Immunotherapy is a new type of treatment for cancer that works by stimulating the body's own immune system to fight cancer cells. This happens naturally, but once a cancer has taken hold the immune cannot cope any more and stops fighting the cancer. A series of drugs have been developed that use 'checkpoint inhibitors' which allow the body's immune system to kick into action again and start fighting the cancer cells.
Unlike other treatments for cancer such as chemotherapy and radiation therapy, immunotherapy has a longer lasting effect and trials of the new treatment have seen around 60% of cases of advanced melanoma respond with tumours shrinking in size.
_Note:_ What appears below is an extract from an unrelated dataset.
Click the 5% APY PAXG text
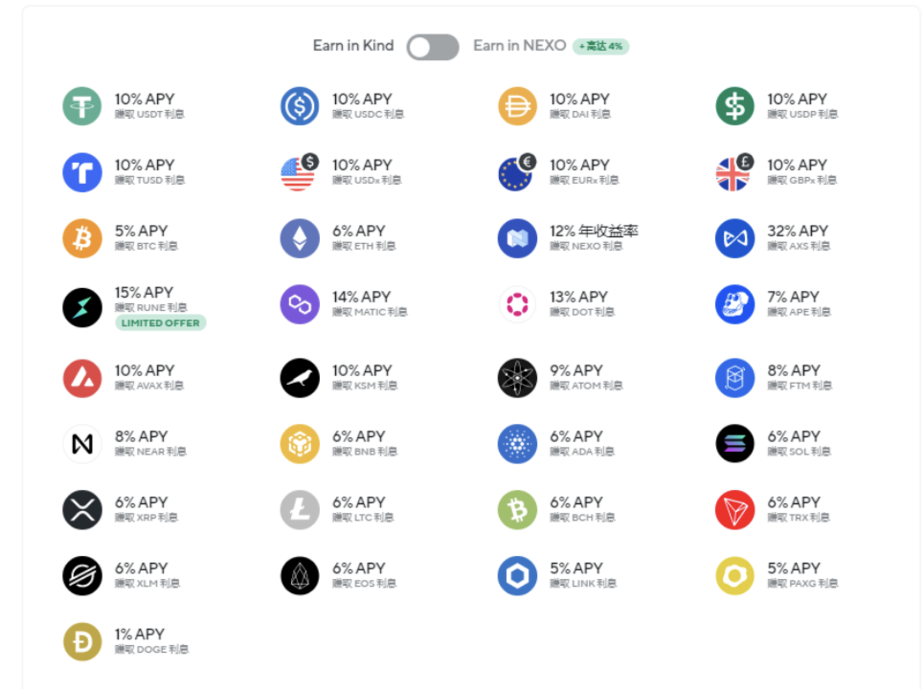The height and width of the screenshot is (689, 924). pyautogui.click(x=793, y=568)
The trial involved a combination of two drugs – Ipilimumab and Nivolumab – given to a group of 945 patients around the world, and 58% of these patients saw their tumours stop growing or shrink over just under a year.
Another benefit of the new treatment is fewer side effects than more conventional approaches, although some side effects have been reported, such as fatigue, rashes and diarrhoea, which affect 25% of patients being treated with one drug and half of all patients being treated with a combination of two drugs.
Although immunotherapy is showing great promise, at the moment the high cost of these drugs is a major drawback. A year's supply of Ipilimumab, which needs to be injected into the bloodstream four times a year, costs nearly $200,000. And combinations of immunotherapy drugs, which can be more effective in some cases, of course will cost more.
Immunotherapy is currently used to treat both melanoma and lung cancers. Cancer Council of Australia statistics show that melanoma is the fourth most common cancer in Australia.